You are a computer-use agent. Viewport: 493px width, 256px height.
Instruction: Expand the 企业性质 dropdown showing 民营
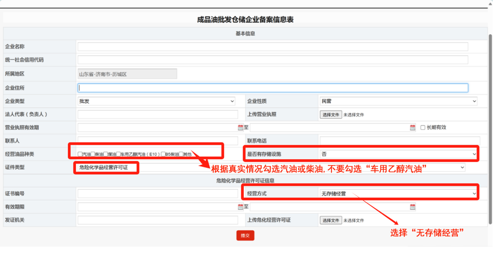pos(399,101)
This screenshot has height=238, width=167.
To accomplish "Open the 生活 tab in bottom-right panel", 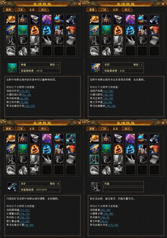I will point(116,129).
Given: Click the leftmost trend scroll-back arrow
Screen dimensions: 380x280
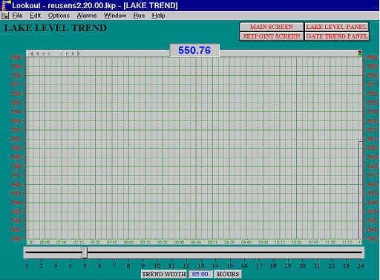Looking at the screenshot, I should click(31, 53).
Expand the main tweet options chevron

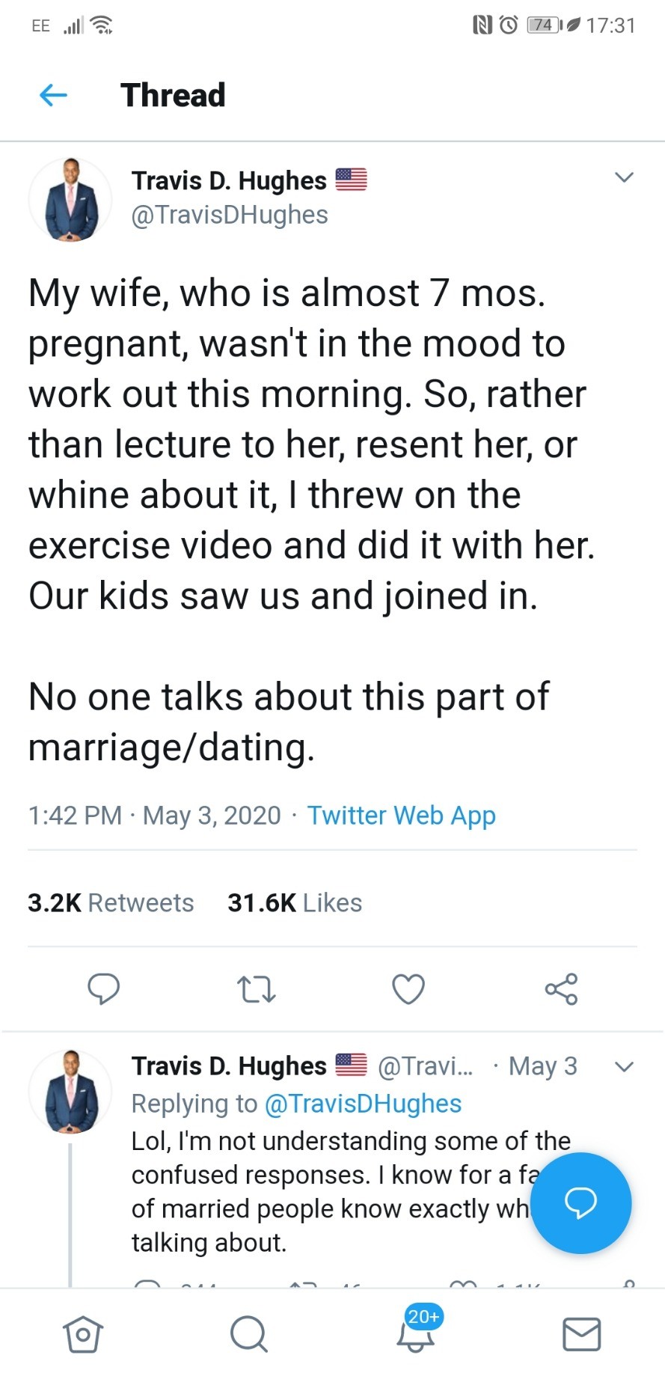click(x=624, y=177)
-.-.-
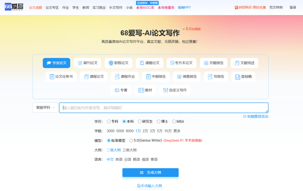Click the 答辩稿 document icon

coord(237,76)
-.-.-
Reproduce every line above containing "height".

● **RESULT**
You are a computer-use agent. Viewport: 493px width, 256px height.
This screenshot has height=238, width=167.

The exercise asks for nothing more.